I decided to post a question about ES cluster(s) design because I think my actual design sucks a bit.
My goal is to set up ES infrastructure which will:
- be able to index/update 10 000 - 100 000 (and more) daily, there are also data (100 000 - 1000 000) which will be used for reading only
- be failure resistant (I understand there are many levels to achieve this, but let's talk about a basic failure resistant design)
I can run 8 nodes at this moment in total (my resources limitation).
My design #1:
- 2 clusters, run on separated machines
- each cluster contains 2 master-only-eligible nodes, 2 data nodes
- usage of design: cluster1 and cluster2 contain mirrored data, when update/index is needed I will tell my application to use cluster1 and I will update cluster2, if everything is OK, I will tell application to use cluster2 (and do synchronization of cluster2->cluster1)
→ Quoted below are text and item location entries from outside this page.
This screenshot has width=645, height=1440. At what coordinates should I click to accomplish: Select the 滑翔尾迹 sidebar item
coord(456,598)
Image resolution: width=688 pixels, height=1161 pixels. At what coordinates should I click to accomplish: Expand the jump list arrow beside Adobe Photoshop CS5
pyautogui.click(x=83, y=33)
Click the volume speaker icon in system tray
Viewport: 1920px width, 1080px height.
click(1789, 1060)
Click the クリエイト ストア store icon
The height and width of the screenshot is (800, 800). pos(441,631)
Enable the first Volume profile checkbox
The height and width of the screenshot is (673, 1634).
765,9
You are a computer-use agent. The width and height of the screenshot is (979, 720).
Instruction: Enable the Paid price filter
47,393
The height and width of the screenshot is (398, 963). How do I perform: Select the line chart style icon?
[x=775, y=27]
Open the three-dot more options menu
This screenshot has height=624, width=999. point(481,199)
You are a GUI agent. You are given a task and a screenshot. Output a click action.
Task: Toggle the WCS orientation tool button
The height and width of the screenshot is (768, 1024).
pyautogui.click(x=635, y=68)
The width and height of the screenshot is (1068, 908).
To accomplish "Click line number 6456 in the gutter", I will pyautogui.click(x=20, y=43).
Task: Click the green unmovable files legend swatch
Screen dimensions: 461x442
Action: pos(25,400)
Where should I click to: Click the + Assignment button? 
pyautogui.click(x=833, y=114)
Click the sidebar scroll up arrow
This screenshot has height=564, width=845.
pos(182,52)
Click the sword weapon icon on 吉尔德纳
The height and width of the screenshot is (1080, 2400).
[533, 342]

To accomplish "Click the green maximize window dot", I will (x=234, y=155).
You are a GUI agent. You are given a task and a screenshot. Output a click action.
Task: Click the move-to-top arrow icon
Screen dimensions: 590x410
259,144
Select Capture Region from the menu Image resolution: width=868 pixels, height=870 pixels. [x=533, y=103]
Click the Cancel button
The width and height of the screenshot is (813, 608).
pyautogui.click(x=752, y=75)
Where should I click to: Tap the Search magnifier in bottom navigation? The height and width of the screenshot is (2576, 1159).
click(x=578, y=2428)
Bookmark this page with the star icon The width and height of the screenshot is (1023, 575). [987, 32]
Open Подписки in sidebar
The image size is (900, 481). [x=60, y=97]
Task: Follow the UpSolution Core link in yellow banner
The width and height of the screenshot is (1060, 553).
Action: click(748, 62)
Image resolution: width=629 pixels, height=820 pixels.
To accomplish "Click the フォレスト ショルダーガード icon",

- goal is to have a data backup and do not limit application when large index/update is running
- problems: even number of data nodes (i know about split brain problem), quite complicated data migration
My design #2:
- 1 cluster
- 3 master-only-eligible-nodes, 5 data nodes, nodes run on separated machines
- here comes my questions, how to design update/index operations scenario, but do not throttle or limit application in background and still have a backup
- would you suggest using aliases with backup&restore function of ES ?
(I have accidentally sent a non completed post, sorry).